Areas severely affected included the capital city Kuala Lumpur, the administrative capital Putrajaya and the states of Selangor, Seremban, Johor, Malacca and Negri Sembilan. Power resumed sporadically from 1.30pm yesterday.
Traffic lights, public transport services and some communication networks were affected. Some areas reported massive traffic jams with KL central being crippled by gridlock. People were trapped in elevators and production was halted at plants owned by Honda Motor Co and Proton Holdings Bhd.
Even Malaysian PM Abdullah Ahmad Badawi was forced to have a formal lunch by candlelight.
The blackout is the country’s first widespread power failure since August 1996, when electricity throughout West Malaysia was cut for 14 hours.
Malaysia’s Bernama news agency, citing transport minister Chan Kong Choy, stated all ports and airports in and around Kuala Lumpur and in Malaysia’s southern states were “operating on backup power systems following an electricity outage”.
The official admitted, however, revealed the high-speed rail link between Kuala Lumpur and the Kuala Lumpur International Airport was affected by the power outage, as were two of the capital city’s light rail transport systems.

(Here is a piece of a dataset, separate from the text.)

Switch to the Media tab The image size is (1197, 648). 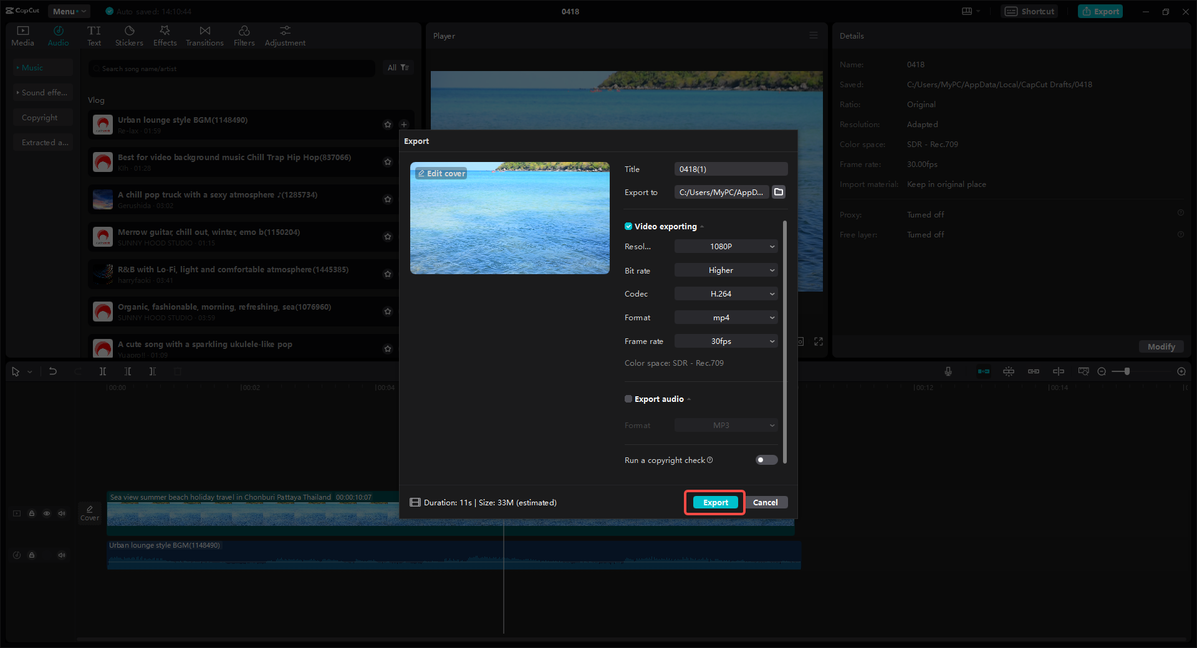(22, 34)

Initially, Malaysia’s biggest electricity provider Tenaga Nasional Bhd (TNB) would not comment directly on the matter only stating it would host a press conference later in the day. Tenaga spokesman Samsul Ariffin, speaking to Bloomberg, would only state at the time, “We’re trying to ascertain which areas are affected.”
An early report in Malaysia’s The Star daily, citing an unidentified TNB spokesman, stated, “The blackout is not nationwide and has only affected some areas in Kuala Lumpur, Selangor, Putrajaya, Negri Sembilan, Malacca and Johor. Some places have received power again by 1.30 pm and the restoration of electricity is going on right now.”
“We are still investigating what caused the blackout and will update the media as soon as we get further information,” added the spokesman.
A later edition of the newspaper and a report in Reuters, citing TNB, indicated the fault lay with a problem at TNB’s Kapar switchyard at the Port Klang Power Station. The problem caused a trip at 12.16 pm and resulted in the National Grid “losing 1,700 MW”. Power was restored to blacked out areas after almost three hours, according to TNB.
Speaking to the media TNB deputy president/deputy CEO Datuk Abdul Hadi Mohd Deros revealed his firm had to carry out load shedding operations in order to avoid the whole country suffering from a blackout.
“This led to Negri Sembilan, Malacca and Johor experiencing total blackout. In the Klang Valley, this caused the KL East and Pudu Hulu intake stations to trip, causing outages in several parts,” said the official.
“What has happened today puzzled us. We are investigating quickly,” he added. Deros was quick to deny any talk of sabotage as the reason behind the outage.